** AVAILABLE DATA **
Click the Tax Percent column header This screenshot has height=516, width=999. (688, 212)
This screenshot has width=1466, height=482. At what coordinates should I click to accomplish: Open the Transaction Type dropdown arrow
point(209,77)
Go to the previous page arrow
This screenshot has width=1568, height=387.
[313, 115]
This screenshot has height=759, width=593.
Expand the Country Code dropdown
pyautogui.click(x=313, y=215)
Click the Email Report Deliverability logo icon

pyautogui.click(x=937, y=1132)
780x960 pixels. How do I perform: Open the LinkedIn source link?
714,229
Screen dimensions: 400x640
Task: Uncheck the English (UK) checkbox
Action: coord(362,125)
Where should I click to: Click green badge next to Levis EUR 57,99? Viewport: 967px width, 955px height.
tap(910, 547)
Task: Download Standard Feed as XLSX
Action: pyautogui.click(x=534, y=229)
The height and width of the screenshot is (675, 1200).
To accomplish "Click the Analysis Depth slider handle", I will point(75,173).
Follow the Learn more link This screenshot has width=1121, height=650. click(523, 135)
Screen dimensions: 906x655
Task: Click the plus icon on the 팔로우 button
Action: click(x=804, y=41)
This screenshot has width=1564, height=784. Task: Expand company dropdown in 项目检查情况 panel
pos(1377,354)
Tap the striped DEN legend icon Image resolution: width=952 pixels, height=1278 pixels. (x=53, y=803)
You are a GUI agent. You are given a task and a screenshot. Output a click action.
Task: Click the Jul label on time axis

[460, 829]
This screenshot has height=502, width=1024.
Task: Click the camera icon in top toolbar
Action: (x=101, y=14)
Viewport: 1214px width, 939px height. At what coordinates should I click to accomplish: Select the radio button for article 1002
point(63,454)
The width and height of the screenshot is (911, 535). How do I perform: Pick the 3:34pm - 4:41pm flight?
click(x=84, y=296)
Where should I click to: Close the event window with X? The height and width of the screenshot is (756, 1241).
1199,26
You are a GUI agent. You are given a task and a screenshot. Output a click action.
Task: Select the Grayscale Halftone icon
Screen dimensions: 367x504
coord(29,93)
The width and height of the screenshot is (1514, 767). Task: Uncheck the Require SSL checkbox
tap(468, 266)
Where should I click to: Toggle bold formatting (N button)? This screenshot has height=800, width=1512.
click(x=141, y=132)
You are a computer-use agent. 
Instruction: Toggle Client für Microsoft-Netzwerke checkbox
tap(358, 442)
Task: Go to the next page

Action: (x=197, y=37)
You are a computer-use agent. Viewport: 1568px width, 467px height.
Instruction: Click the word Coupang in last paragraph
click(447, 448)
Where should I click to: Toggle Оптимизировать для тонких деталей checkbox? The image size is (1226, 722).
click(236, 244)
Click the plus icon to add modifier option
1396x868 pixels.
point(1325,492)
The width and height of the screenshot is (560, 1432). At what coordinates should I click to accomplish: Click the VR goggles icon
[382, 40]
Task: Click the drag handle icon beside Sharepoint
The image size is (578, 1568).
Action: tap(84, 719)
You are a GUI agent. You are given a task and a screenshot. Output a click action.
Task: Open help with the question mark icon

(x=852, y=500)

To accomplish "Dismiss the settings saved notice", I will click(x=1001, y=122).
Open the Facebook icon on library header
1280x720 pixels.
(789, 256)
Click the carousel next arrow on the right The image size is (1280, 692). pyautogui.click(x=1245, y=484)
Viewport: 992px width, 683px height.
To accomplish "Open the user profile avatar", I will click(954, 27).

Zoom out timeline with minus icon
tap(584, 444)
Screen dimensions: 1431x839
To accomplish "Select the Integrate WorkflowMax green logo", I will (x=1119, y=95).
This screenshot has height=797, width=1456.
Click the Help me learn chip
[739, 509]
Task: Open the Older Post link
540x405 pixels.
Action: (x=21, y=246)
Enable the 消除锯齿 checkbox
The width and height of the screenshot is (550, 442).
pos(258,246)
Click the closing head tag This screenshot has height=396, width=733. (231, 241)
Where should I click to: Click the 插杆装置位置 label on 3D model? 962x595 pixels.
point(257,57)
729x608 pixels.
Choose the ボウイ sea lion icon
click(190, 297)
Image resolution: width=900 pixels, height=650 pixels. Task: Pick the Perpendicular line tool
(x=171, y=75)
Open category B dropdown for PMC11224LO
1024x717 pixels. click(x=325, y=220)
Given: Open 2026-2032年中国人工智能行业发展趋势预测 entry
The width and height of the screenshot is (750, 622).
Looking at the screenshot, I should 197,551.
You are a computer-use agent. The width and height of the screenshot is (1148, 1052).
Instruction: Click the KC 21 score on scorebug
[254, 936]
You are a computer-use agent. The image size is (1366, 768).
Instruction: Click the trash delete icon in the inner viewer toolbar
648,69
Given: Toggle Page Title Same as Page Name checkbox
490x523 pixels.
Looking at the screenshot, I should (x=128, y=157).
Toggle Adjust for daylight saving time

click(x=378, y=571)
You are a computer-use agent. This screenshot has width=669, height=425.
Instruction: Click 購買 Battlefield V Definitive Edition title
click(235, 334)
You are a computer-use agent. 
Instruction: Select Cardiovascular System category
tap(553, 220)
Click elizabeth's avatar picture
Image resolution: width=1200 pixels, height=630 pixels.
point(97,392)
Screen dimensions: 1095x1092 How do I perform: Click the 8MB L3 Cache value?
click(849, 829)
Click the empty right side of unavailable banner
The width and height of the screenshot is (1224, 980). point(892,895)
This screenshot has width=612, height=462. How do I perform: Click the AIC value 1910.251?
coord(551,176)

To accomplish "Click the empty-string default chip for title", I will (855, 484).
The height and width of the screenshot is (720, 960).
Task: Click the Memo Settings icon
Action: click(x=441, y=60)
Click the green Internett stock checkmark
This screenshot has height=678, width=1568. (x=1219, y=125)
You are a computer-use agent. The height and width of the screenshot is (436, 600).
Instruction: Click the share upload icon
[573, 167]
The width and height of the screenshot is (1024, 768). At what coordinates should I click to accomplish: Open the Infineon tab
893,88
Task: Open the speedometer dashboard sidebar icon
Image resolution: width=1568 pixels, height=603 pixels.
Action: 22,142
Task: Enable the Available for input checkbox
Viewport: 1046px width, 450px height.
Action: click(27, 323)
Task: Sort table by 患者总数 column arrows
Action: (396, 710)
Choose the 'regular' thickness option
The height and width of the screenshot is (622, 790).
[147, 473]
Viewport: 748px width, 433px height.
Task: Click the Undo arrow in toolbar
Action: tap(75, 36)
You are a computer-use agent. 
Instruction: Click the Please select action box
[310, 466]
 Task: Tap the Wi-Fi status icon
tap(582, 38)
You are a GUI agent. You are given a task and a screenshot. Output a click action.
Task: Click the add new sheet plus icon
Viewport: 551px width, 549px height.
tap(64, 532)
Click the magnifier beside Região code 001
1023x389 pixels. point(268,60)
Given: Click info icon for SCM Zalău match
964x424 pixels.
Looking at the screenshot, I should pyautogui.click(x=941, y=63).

** TASK OBJECTIVE **
For this task, please set down every entry exactly, with no line left out.

** TASK RESULT **
Click the Tax Percent column header This screenshot has height=516, width=999. (688, 212)
This screenshot has width=1466, height=482. At what coordinates should I click to accomplish: Open the Transaction Type dropdown arrow
point(209,77)
Go to the previous page arrow
This screenshot has width=1568, height=387.
[313, 115]
This screenshot has height=759, width=593.
Expand the Country Code dropdown
pyautogui.click(x=313, y=215)
Click the Email Report Deliverability logo icon

pyautogui.click(x=937, y=1132)
780x960 pixels. How do I perform: Open the LinkedIn source link?
714,229
Screen dimensions: 400x640
Task: Uncheck the English (UK) checkbox
Action: coord(362,125)
Where should I click to: Click green badge next to Levis EUR 57,99? Viewport: 967px width, 955px height.
tap(910, 547)
Task: Download Standard Feed as XLSX
Action: pyautogui.click(x=534, y=229)
The height and width of the screenshot is (675, 1200).
To accomplish "Click the Analysis Depth slider handle", I will point(75,173).
Follow the Learn more link This screenshot has width=1121, height=650. click(523, 135)
Screen dimensions: 906x655
Task: Click the plus icon on the 팔로우 button
Action: click(x=804, y=41)
This screenshot has width=1564, height=784. Task: Expand company dropdown in 项目检查情况 panel
pos(1377,354)
Tap the striped DEN legend icon Image resolution: width=952 pixels, height=1278 pixels. (x=53, y=803)
You are a GUI agent. You are given a task and a screenshot. Output a click action.
Task: Click the Jul label on time axis

[460, 829]
This screenshot has height=502, width=1024.
Task: Click the camera icon in top toolbar
Action: (x=101, y=14)
Viewport: 1214px width, 939px height. At what coordinates should I click to accomplish: Select the radio button for article 1002
point(63,454)
The width and height of the screenshot is (911, 535). How do I perform: Pick the 3:34pm - 4:41pm flight?
click(x=84, y=296)
Where should I click to: Close the event window with X? The height and width of the screenshot is (756, 1241).
1199,26
You are a GUI agent. You are given a task and a screenshot. Output a click action.
Task: Select the Grayscale Halftone icon
Screen dimensions: 367x504
coord(29,93)
The width and height of the screenshot is (1514, 767). Task: Uncheck the Require SSL checkbox
tap(468, 266)
Where should I click to: Toggle bold formatting (N button)? This screenshot has height=800, width=1512.
click(x=141, y=132)
You are a computer-use agent. 
Instruction: Toggle Client für Microsoft-Netzwerke checkbox
tap(358, 442)
Task: Go to the next page

Action: (x=197, y=37)
You are a computer-use agent. Viewport: 1568px width, 467px height.
Instruction: Click the word Coupang in last paragraph
click(447, 448)
Where should I click to: Toggle Оптимизировать для тонких деталей checkbox? The image size is (1226, 722).
click(236, 244)
Click the plus icon to add modifier option
1396x868 pixels.
point(1325,492)
The width and height of the screenshot is (560, 1432). At what coordinates should I click to accomplish: Click the VR goggles icon
[382, 40]
Task: Click the drag handle icon beside Sharepoint
The image size is (578, 1568).
Action: tap(84, 719)
You are a GUI agent. You are given a task and a screenshot. Output a click action.
Task: Open help with the question mark icon

(x=852, y=500)

To accomplish "Dismiss the settings saved notice", I will click(x=1001, y=122).
Open the Facebook icon on library header
1280x720 pixels.
(789, 256)
Click the carousel next arrow on the right The image size is (1280, 692). pyautogui.click(x=1245, y=484)
Viewport: 992px width, 683px height.
To accomplish "Open the user profile avatar", I will click(954, 27).

Zoom out timeline with minus icon
tap(584, 444)
Screen dimensions: 1431x839
To accomplish "Select the Integrate WorkflowMax green logo", I will (x=1119, y=95).
This screenshot has height=797, width=1456.
Click the Help me learn chip
[739, 509]
Task: Open the Older Post link
540x405 pixels.
Action: (x=21, y=246)
Enable the 消除锯齿 checkbox
The width and height of the screenshot is (550, 442).
pos(258,246)
Click the closing head tag This screenshot has height=396, width=733. (231, 241)
Where should I click to: Click the 插杆装置位置 label on 3D model? 962x595 pixels.
point(257,57)
729x608 pixels.
Choose the ボウイ sea lion icon
click(190, 297)
Image resolution: width=900 pixels, height=650 pixels. Task: Pick the Perpendicular line tool
(x=171, y=75)
Open category B dropdown for PMC11224LO
1024x717 pixels. click(x=325, y=220)
Given: Open 2026-2032年中国人工智能行业发展趋势预测 entry
The width and height of the screenshot is (750, 622).
Looking at the screenshot, I should 197,551.
You are a computer-use agent. The width and height of the screenshot is (1148, 1052).
Instruction: Click the KC 21 score on scorebug
[254, 936]
You are a computer-use agent. The image size is (1366, 768).
Instruction: Click the trash delete icon in the inner viewer toolbar
648,69
Given: Toggle Page Title Same as Page Name checkbox
490x523 pixels.
Looking at the screenshot, I should (x=128, y=157).
Toggle Adjust for daylight saving time

click(x=378, y=571)
You are a computer-use agent. This screenshot has width=669, height=425.
Instruction: Click 購買 Battlefield V Definitive Edition title
click(235, 334)
You are a computer-use agent. 
Instruction: Select Cardiovascular System category
tap(553, 220)
Click elizabeth's avatar picture
Image resolution: width=1200 pixels, height=630 pixels.
point(97,392)
Screen dimensions: 1095x1092 How do I perform: Click the 8MB L3 Cache value?
click(849, 829)
Click the empty right side of unavailable banner
The width and height of the screenshot is (1224, 980). point(892,895)
This screenshot has width=612, height=462. How do I perform: Click the AIC value 1910.251?
coord(551,176)

To accomplish "Click the empty-string default chip for title", I will (855, 484).
The height and width of the screenshot is (720, 960).
Task: Click the Memo Settings icon
Action: click(x=441, y=60)
Click the green Internett stock checkmark
This screenshot has height=678, width=1568. (x=1219, y=125)
You are a computer-use agent. The height and width of the screenshot is (436, 600).
Instruction: Click the share upload icon
[573, 167]
The width and height of the screenshot is (1024, 768). At what coordinates should I click to accomplish: Open the Infineon tab
893,88
Task: Open the speedometer dashboard sidebar icon
Image resolution: width=1568 pixels, height=603 pixels.
Action: 22,142
Task: Enable the Available for input checkbox
Viewport: 1046px width, 450px height.
Action: click(27, 323)
Task: Sort table by 患者总数 column arrows
Action: (396, 710)
Choose the 'regular' thickness option
The height and width of the screenshot is (622, 790).
[147, 473]
Viewport: 748px width, 433px height.
Task: Click the Undo arrow in toolbar
Action: tap(75, 36)
You are a computer-use agent. 
Instruction: Click the Please select action box
[310, 466]
 Task: Tap the Wi-Fi status icon
tap(582, 38)
You are a GUI agent. You are given a task and a screenshot. Output a click action.
Task: Click the add new sheet plus icon
Viewport: 551px width, 549px height.
tap(64, 532)
Click the magnifier beside Região code 001
1023x389 pixels. point(268,60)
Given: Click info icon for SCM Zalău match
964x424 pixels.
Looking at the screenshot, I should pyautogui.click(x=941, y=63).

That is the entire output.